I went to visit my Tokmi yesterday. I haven't seen her in a while actually. I really need to make more effort to come and see her because she's getting older and I dont have much time with her left. I'm such a bad granddaughter! I hate myself for that.
My tokmi is my mum's mother. I have a very special bond with her because I am her first granddaughter and I was the only granddaughter for more than 10 years because her next granddaughter (my cousin) only came later. For the longest time, she took care of me because my mum was busy working. I remember I lived with her (instead of with my parents) during weekdays and my parents would only come to pick me up for the weekend because that's the only time they can take care of me. Every Friday night when they come to pick me up, my Tokmi will run to the kitchen and cry. I remember that very clearly. Friday nights were the hardest for her because I was not there. So ya, we are very close. She's the only grandma I know because my dad's mum passed away when he was still a kid and plus, I dont really know my dad's side of the family. So to me, my grandma, my tokmi is the love of my life. (Yet I dont spend enough time with her! Argh. I am so bad!)
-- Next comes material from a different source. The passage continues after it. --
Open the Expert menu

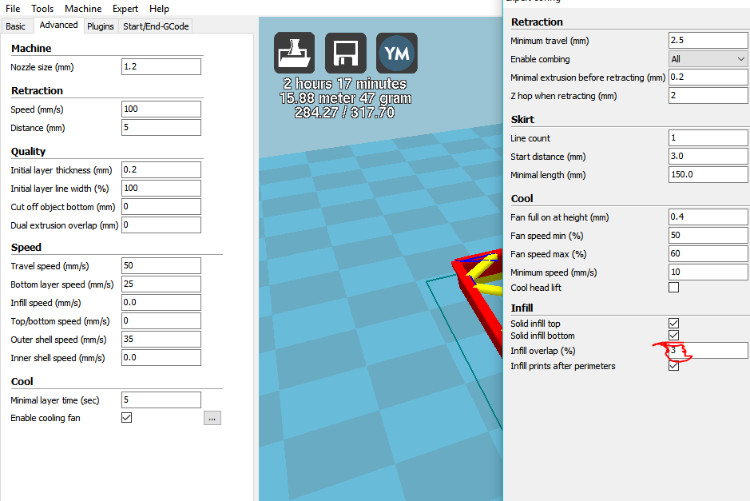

Anyway, we always joke amongst our family that I am the "cucu kesayangan". I am proud to claim that title. My cousins live with her now but yet, she still favours me.
Tokmi is a cancer survivor, twice! Beat that. She is 87 years old this year and alhmadulillah she is sihat walafiat. Despite getting cancer twice, she beat both cancer easy. Allah made it easy for her, alhamdulillah. She doesn't have any other illnesses, thank god. Other than that cancer (cervical and skin cancer), she is healthy. But the past few years, due to her old age, she started developing Dementia. For a year or so after she was diagnosed, she couldn't remember information here and there but she could always remember me. Sometimes she can't even remember her roommate (my cousin)'s name but when I come to visit her that random once or twice in a year, she will always remember me. That's why my aunts and cousins will always tease and say I'm her favourite. The last 2 times I came to visit her, she recognise my face but she can't remember my name and that made me really sad. She remembers that I am her granddaughter but she doesn't remember my name. Yesterday was the same if not worse. I was so sad.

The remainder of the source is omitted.